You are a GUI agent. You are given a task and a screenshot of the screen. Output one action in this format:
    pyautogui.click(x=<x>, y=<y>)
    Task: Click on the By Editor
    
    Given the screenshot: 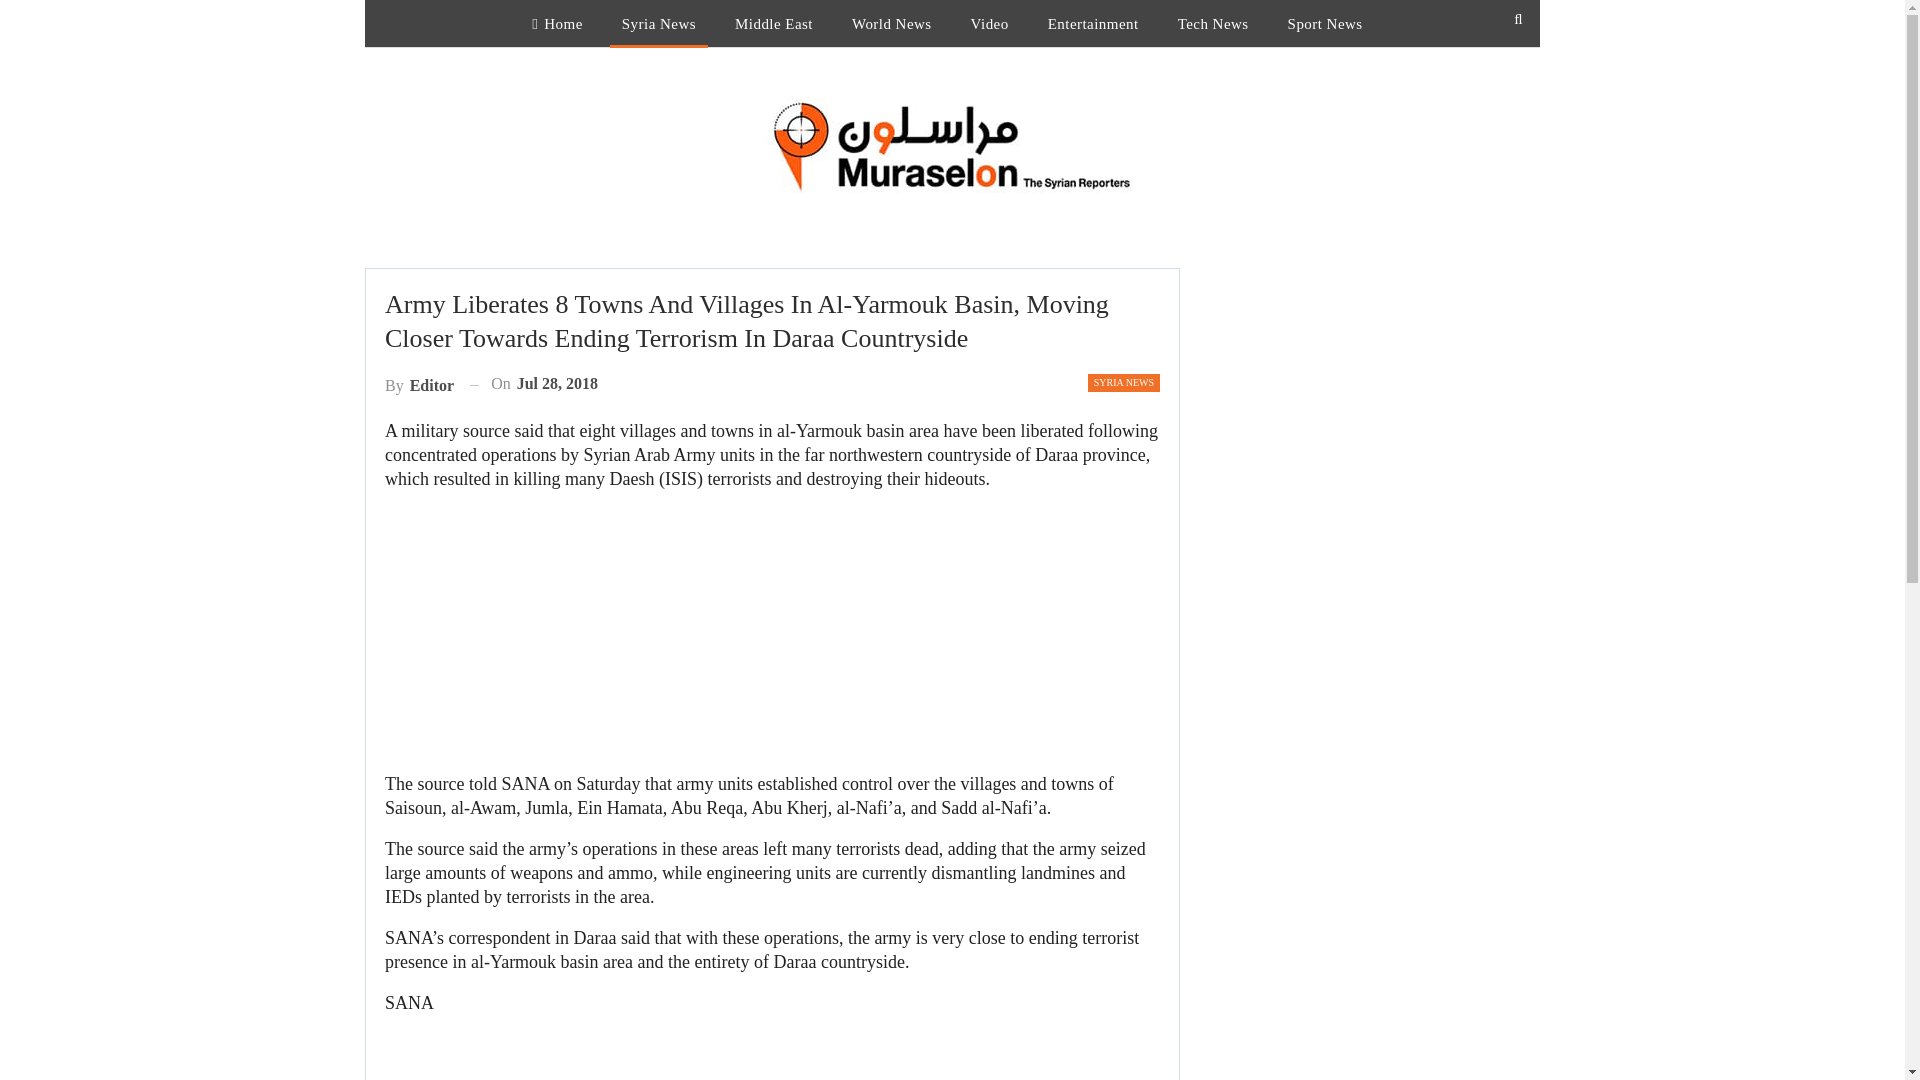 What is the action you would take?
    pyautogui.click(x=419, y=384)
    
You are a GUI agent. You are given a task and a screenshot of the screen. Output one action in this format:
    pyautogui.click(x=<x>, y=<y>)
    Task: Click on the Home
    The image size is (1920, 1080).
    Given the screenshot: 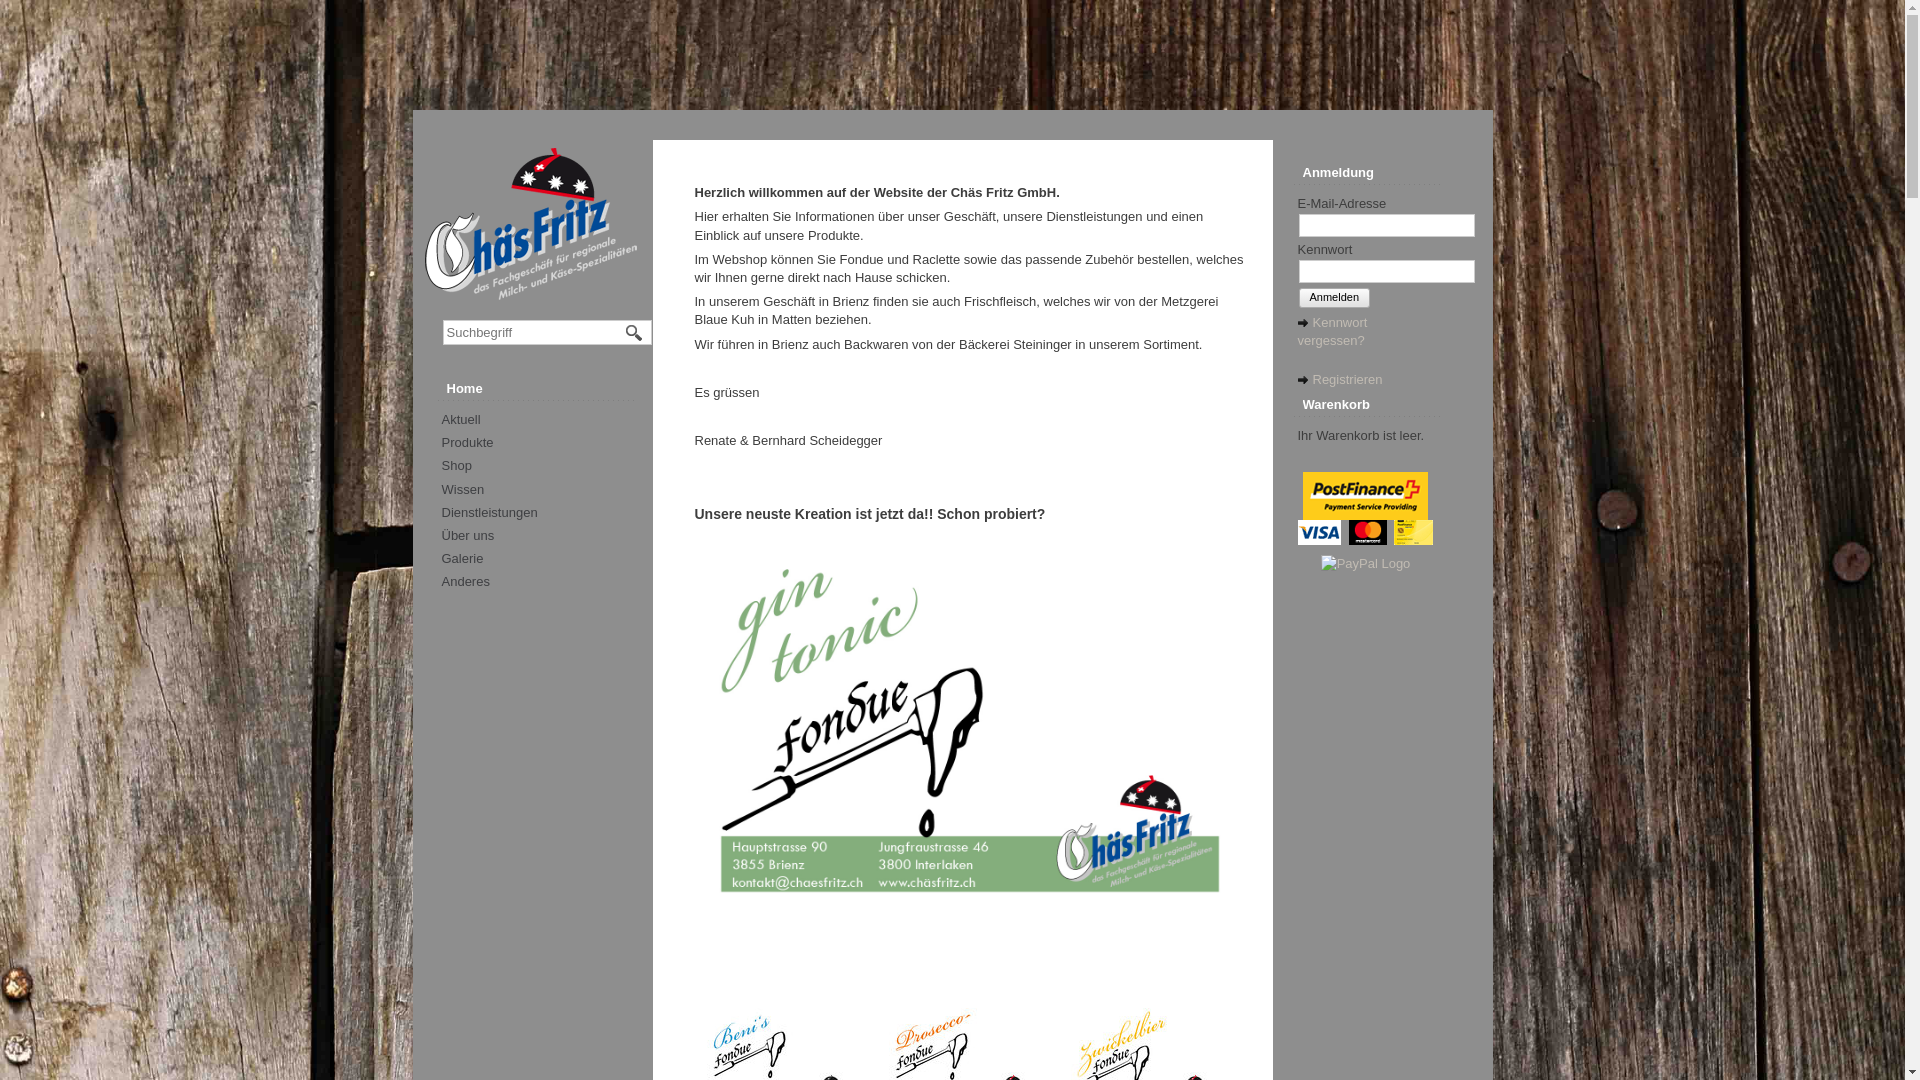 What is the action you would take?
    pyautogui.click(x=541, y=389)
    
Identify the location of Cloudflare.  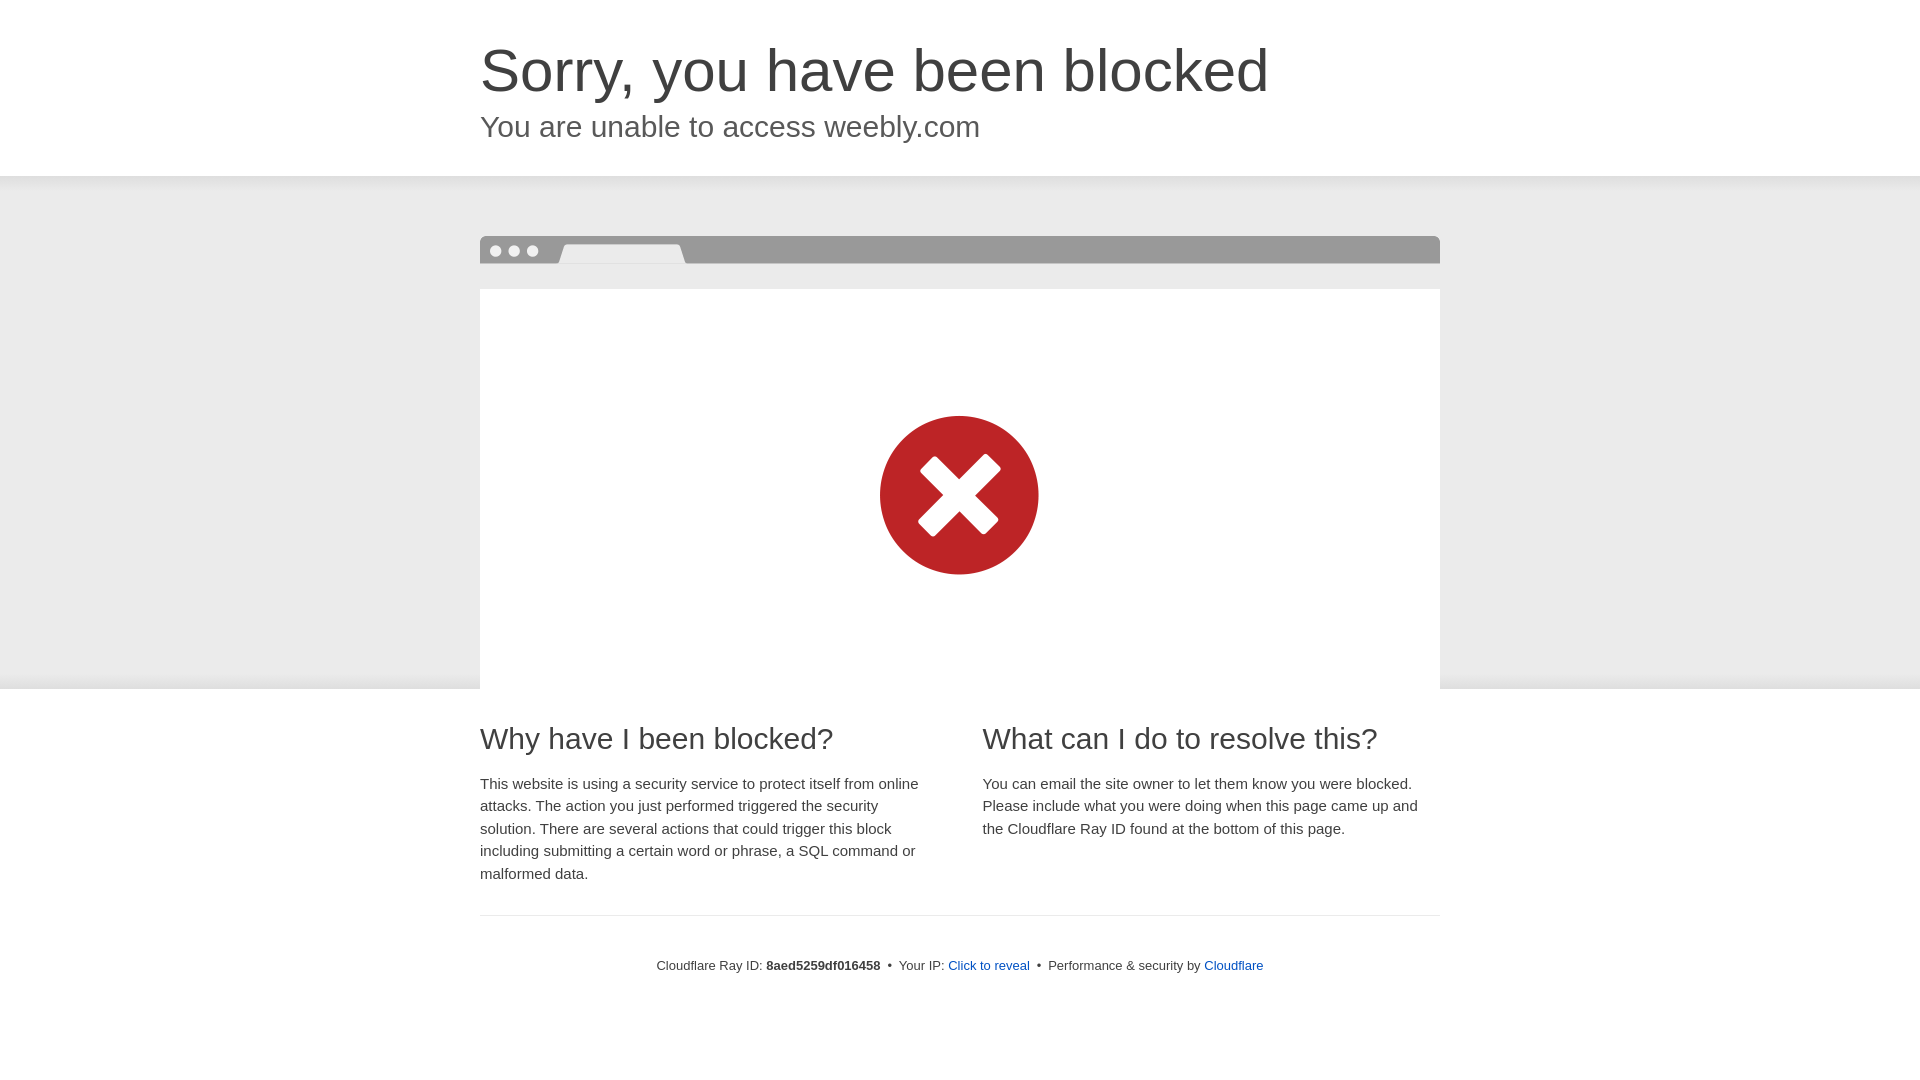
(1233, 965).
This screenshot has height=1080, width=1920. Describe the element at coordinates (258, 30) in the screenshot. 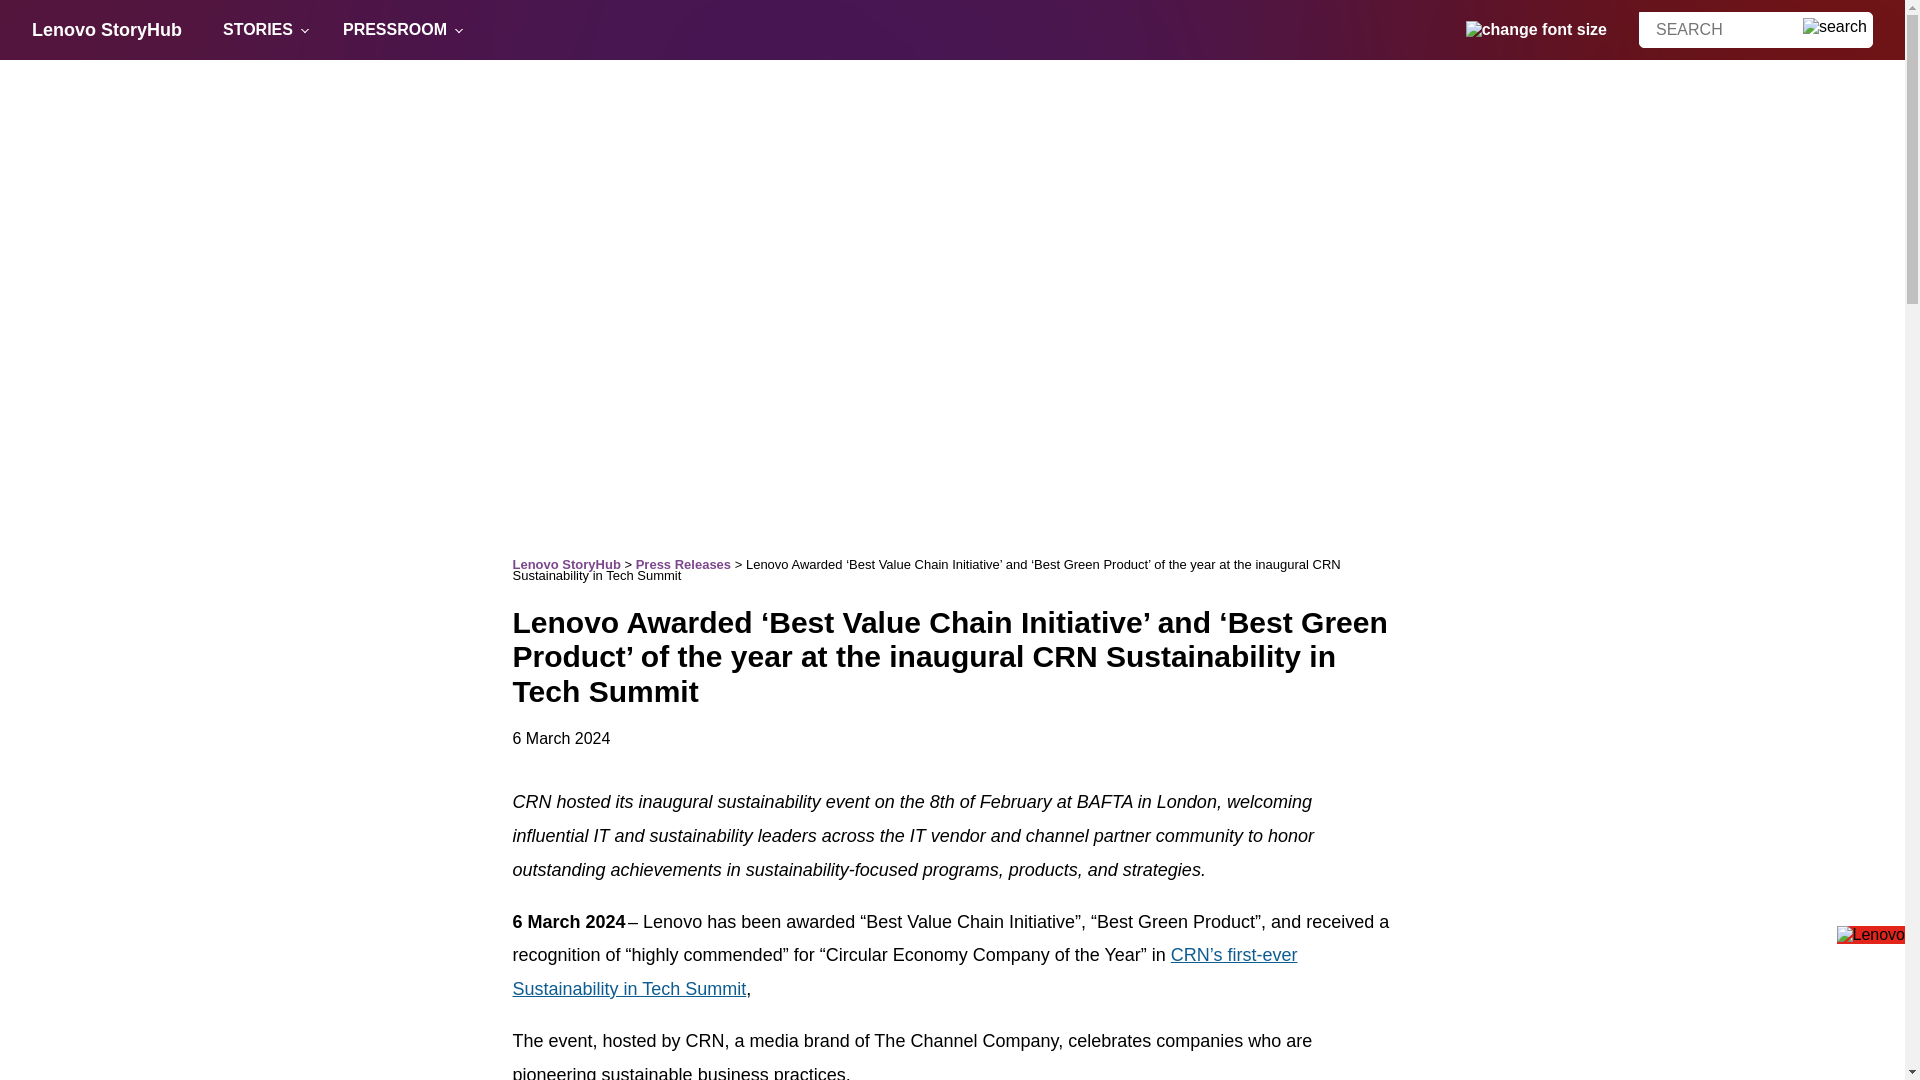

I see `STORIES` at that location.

□ □ □ □

● **Task to complete**: Reproduce verbatim the portion of the entries that begins with the line containing "Identify the location of Cloudflare." and extends through the end of the entries, omitting the pictures.

● **Solved exercise**:
Identify the location of Cloudflare.  
(1233, 965).
This screenshot has height=1080, width=1920. Describe the element at coordinates (258, 30) in the screenshot. 

I see `STORIES` at that location.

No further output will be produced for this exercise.